Strict isolation diagram

Enabling isolation

gcloud

Perform the following steps to create an isolation config using Google Cloud CLI.

  1. Run the following command to create a serviceLbPolicy:

    gcloud network-services service-lb-policies create my-isolation-policy \
        --isolation-config-granularity=REGION \
        --isolation-config-mode=ISOLATION_MODE \
        --location=global
    

    Replace ISOLATION_MODE with one of the following options:

    1. NEAREST: Traffic is sent to the nearest region.
    2. STRICT: Traffic fails if no serving backends are available in the same region as the frontend.

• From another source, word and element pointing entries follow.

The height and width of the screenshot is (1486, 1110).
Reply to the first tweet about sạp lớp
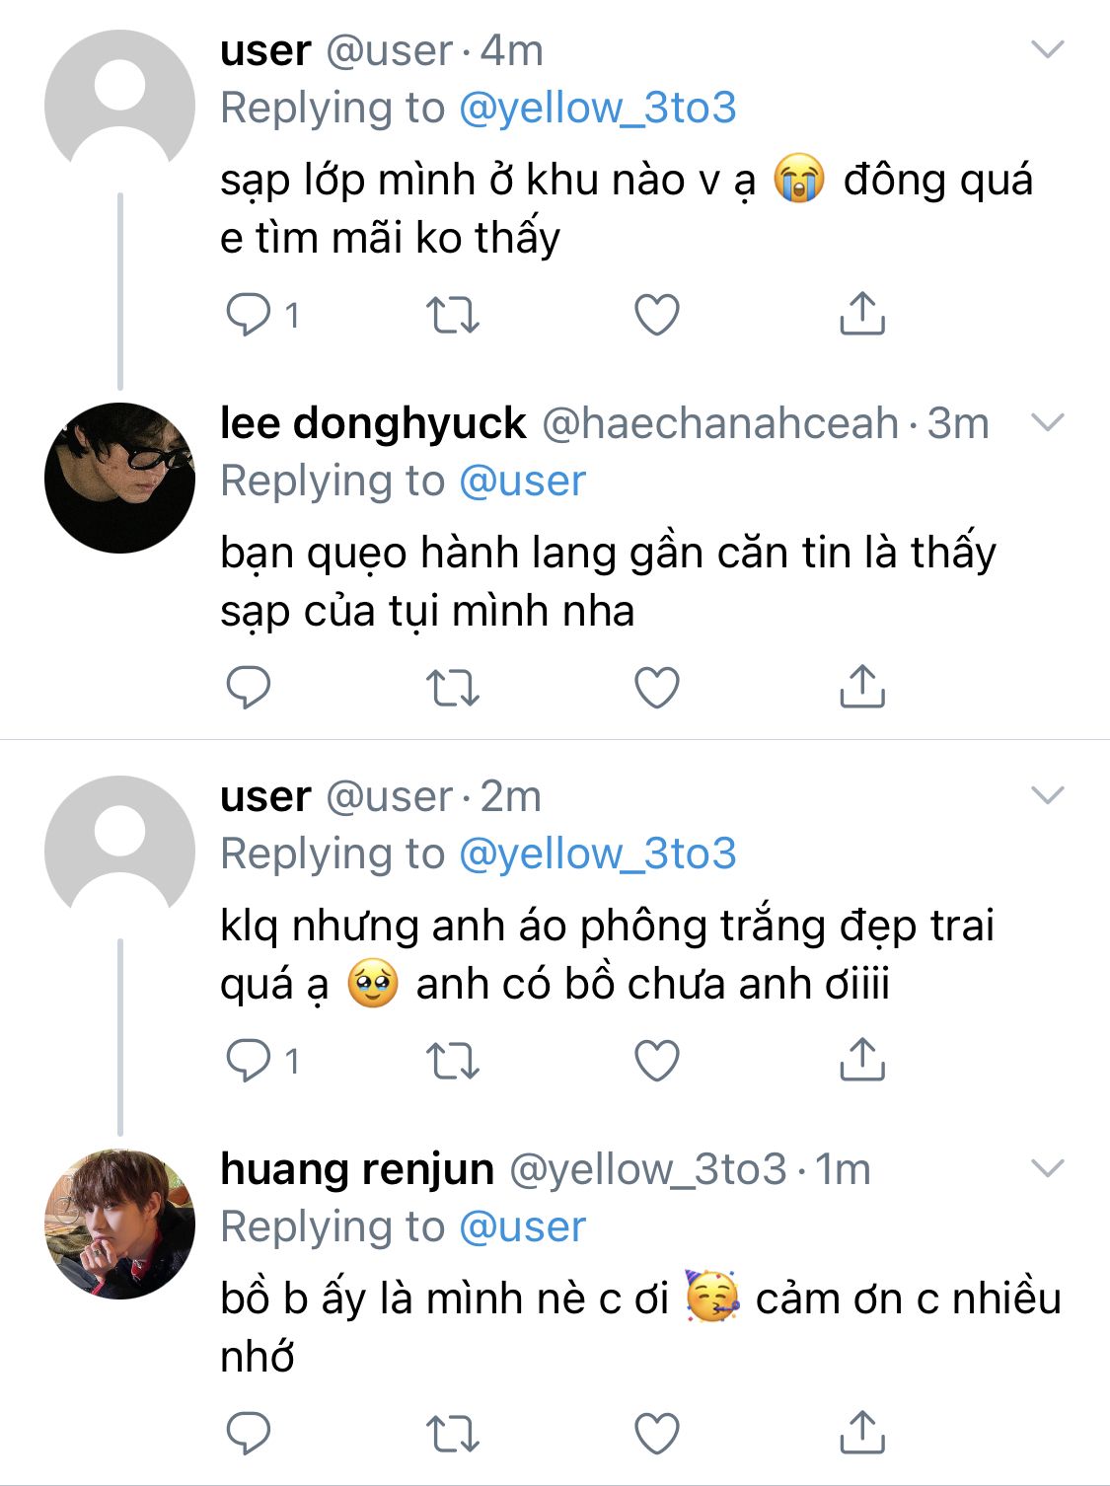pos(249,315)
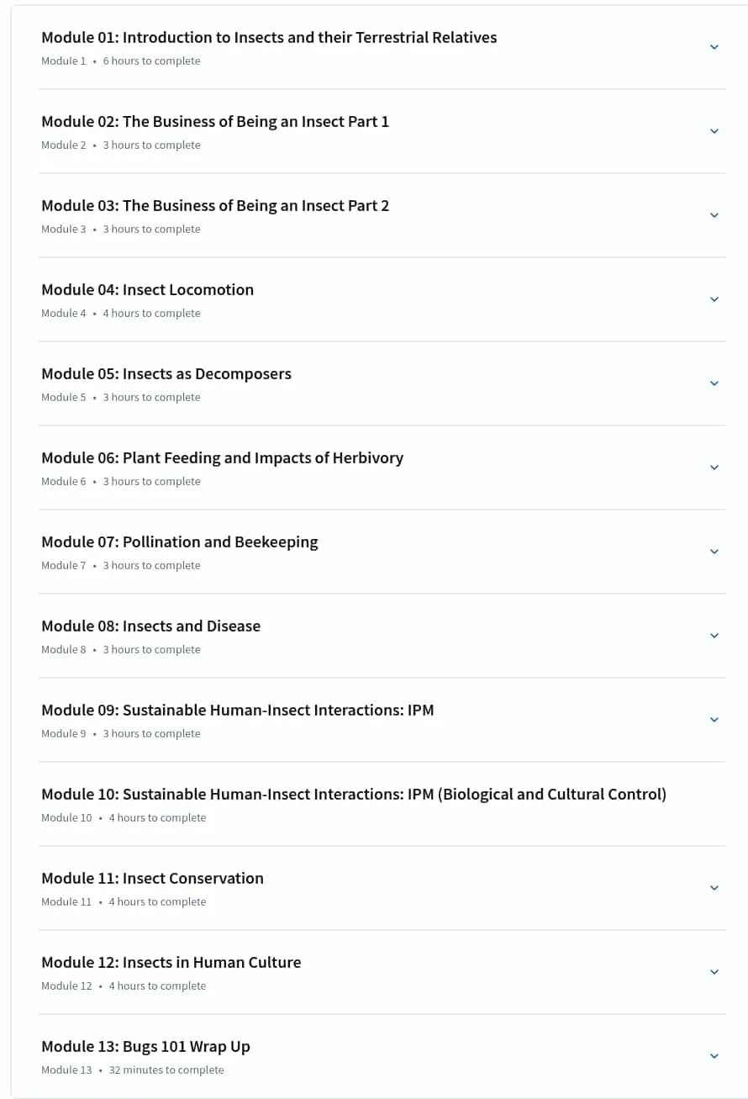Open Module 10 Biological and Cultural Control

[354, 795]
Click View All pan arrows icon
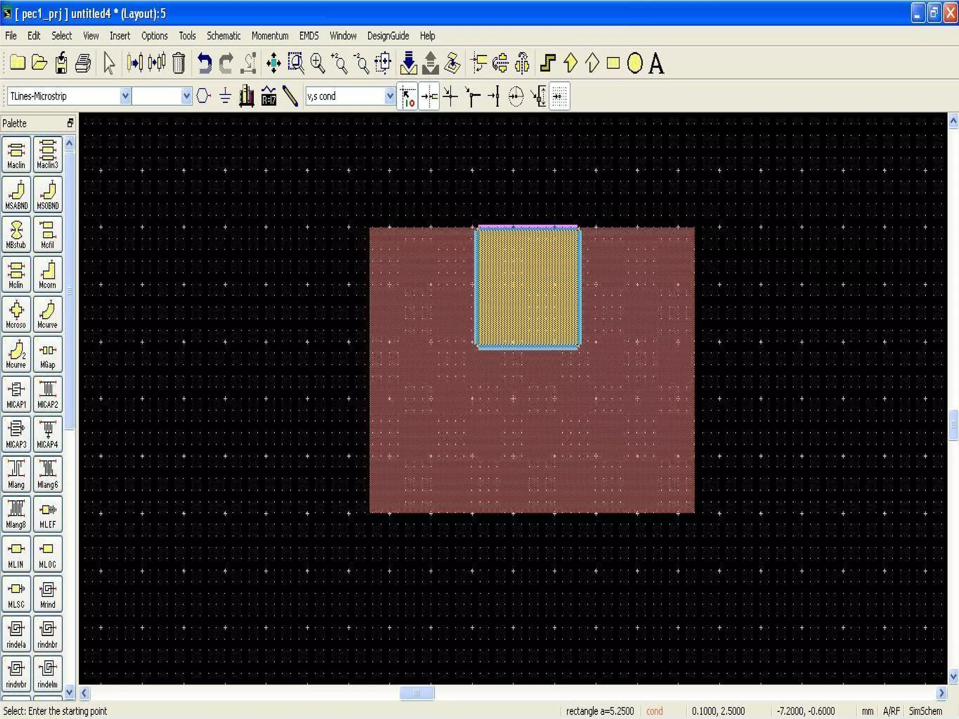 (x=273, y=63)
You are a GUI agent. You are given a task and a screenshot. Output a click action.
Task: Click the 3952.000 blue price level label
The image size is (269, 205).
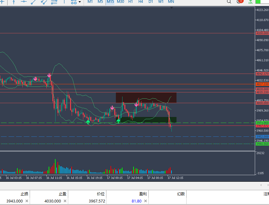262,137
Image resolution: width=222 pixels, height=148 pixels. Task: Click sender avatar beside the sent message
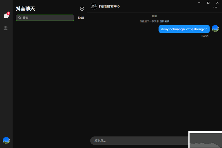[x=215, y=29]
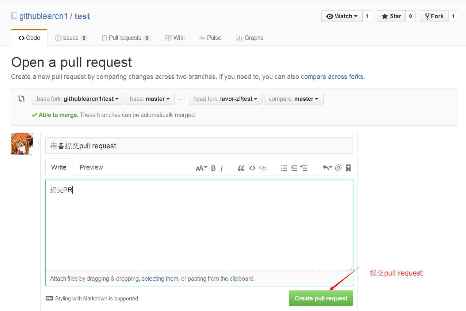Add an unordered list to the comment

(x=284, y=168)
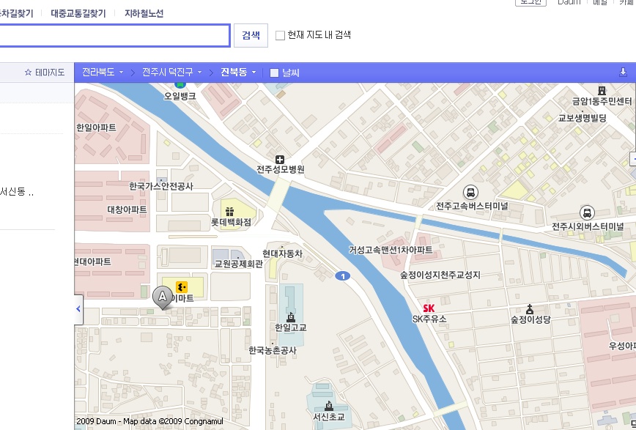Viewport: 636px width, 430px height.
Task: Click the download arrow icon in map bar
Action: (x=623, y=73)
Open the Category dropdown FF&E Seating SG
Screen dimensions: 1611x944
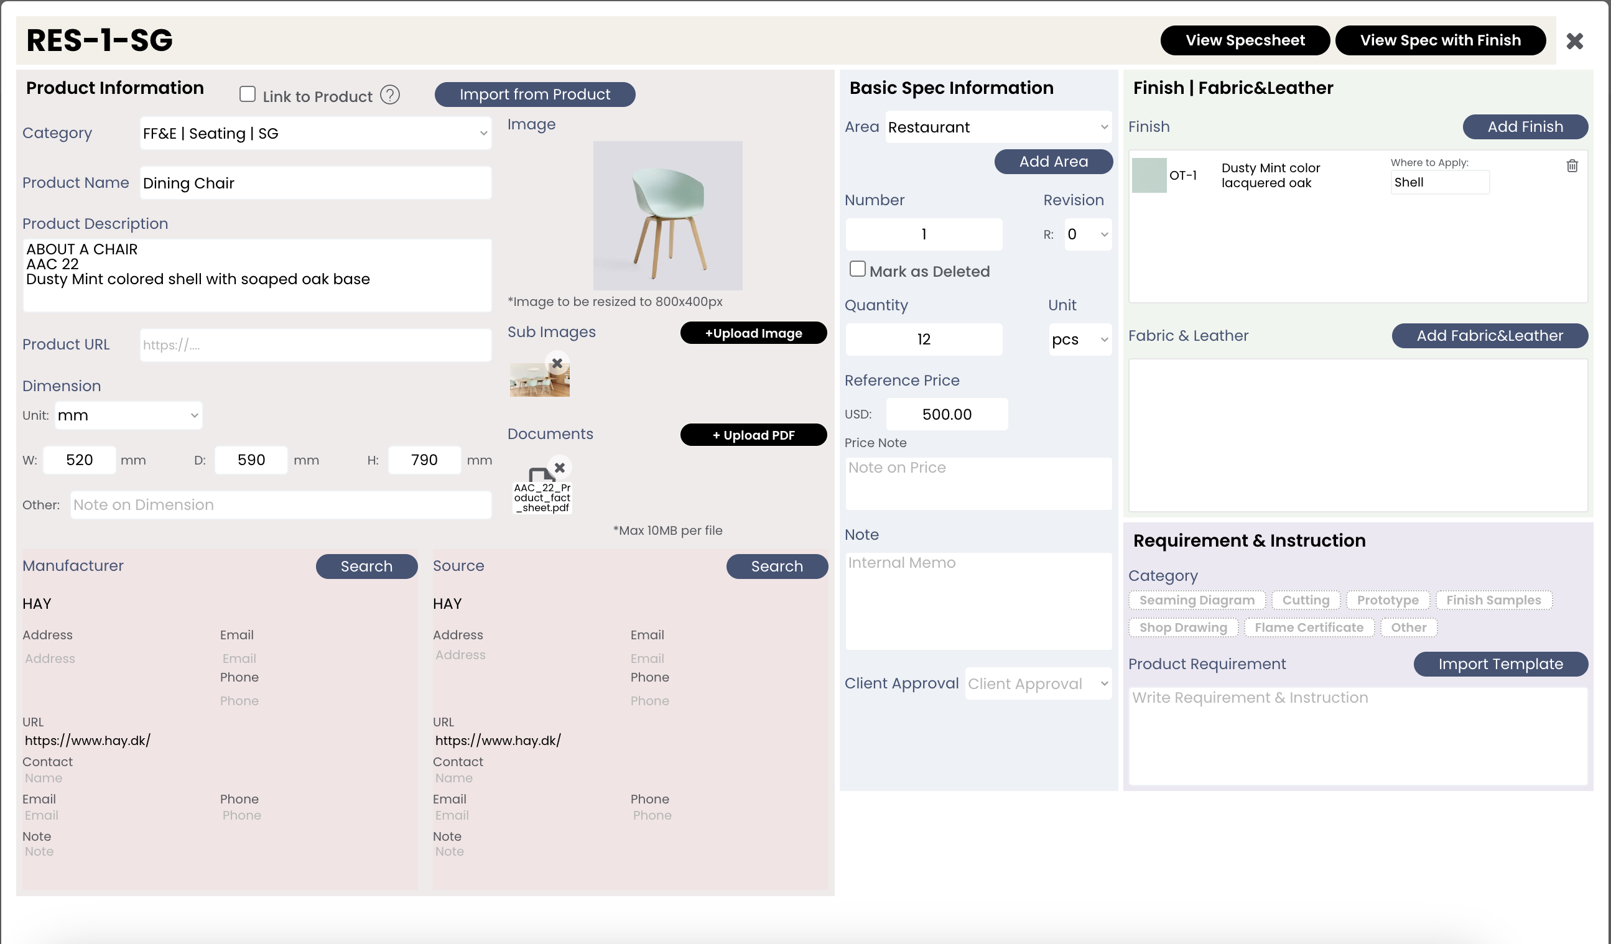point(315,134)
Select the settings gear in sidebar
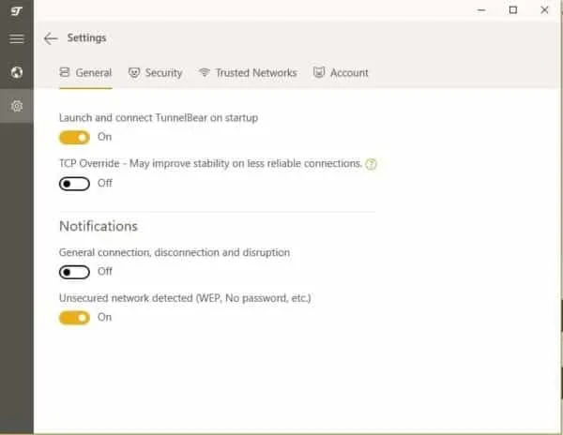This screenshot has width=563, height=435. coord(16,106)
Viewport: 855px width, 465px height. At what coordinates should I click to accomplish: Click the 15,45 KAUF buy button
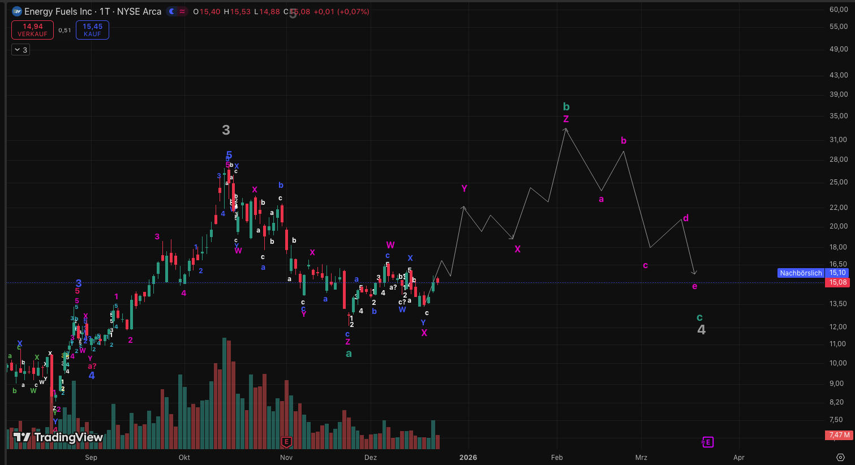pos(92,30)
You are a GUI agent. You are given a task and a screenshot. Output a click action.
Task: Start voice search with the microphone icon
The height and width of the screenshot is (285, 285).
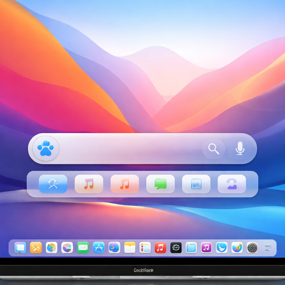(x=240, y=149)
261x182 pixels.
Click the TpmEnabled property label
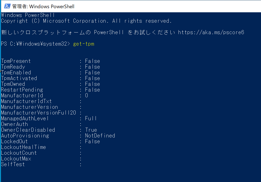16,73
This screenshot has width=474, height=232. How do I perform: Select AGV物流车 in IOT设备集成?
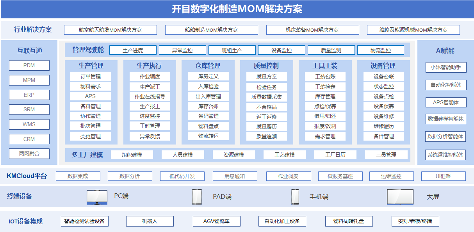pos(217,221)
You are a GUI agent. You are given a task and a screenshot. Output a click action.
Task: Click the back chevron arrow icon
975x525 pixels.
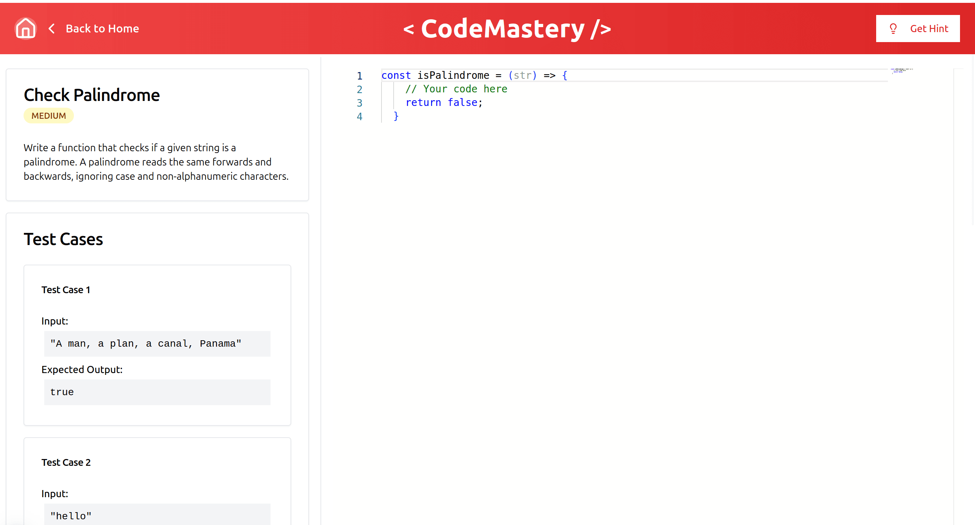tap(52, 28)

    If not explicitly provided, NEAREST is the default value. Note that you can only specify this field if the --isolation-granularity flag is also set.

    Alternatively, if you have an existing policy, update it with the following command:

    gcloud network-services service-lb-policies update POLICY_NAME \
        --isolation-config-granularity=REGION \
        --isolation-config-mode=ISOLATION_MODE \
        --location=global
    

    Replace POLICY_NAME with the name of your existing policy.

  2. Once a serviceLbPolicy resource is created or updated, attach it to your backendService resource:

      gcloud compute backend-services update BACKEND_SERVICE_NAME \
      ‐‐service-lb-policy POLICY_URL
    

    Replace BACKEND_SERVICE_NAME with the name of your Backend Service.

Disable isolation

To disable this feature, you have two options:

  1. Set the isolationConfigs to unspecified.
  2. Remove ServiceLbPolicy from the service if it is the only feature you enabled with this policy

Set isolationConfigs to unspecified

Run the following command to set the isolationConfigs to unspecified:

gcloud network-services service-lb-policies update my-isolation-policy \
  --isolation-config-granularity=unspecified \
  --isolation-config-mode=unspecified \
  --location=global

Remove ServiceLbPolicy from the service

Run the following command to remove the ServiceLbPolicy:

gcloud network-services service-lb-policies delete my-isolation-policy --location=global

Supportability, Diagnosis, and Troubleshooting

This section describes potential issues after turning on this feature.

Backends overloaded

This feature provides isolation support, and thus traffic won't be shifted to a remote region if the local region is full. So some of your backends could be overloaded if this feature is turned on. If this is not the behavior you are looking for, consider turning off this feature. You can also consider enabling autoscaling to handle backend overloads better.

Traffic was shifted

This feature prevents capacity based traffic overflow. So if your backends were overloaded before turning this feature on, traffic may already have been shifted to a remote region. In that case, turning this feature on could cause these traffic to be shifted back.

Traffic was not shifted

This feature prevents capacity based traffic overflow. So if your backends were not overloaded before turning this feature on, it is likely that the closest region is capable of handling all the traffic. In that case, turning this feature on may not cause traffic shifts in the short term.

Traffic was shifted after backends are added to or removed from a region

When this feature is turned on, traffic may be shifted if new backends are added to a region. This is expected as Cloud Service Mesh will try to route traffic to these backends to optimize the overall network latency. Similarly when the last backends are removed, Cloud Service Mesh will start sending traffic to a remote region. This is also an expected behavior.

Requests failed

If STRICT isolation mode is enabled and there are no backends serving in the same region as the frontend, traffic is expected to fail. If it is not your intended behavior, make sure you have backends in each of the regions where you expect traffic to be sent.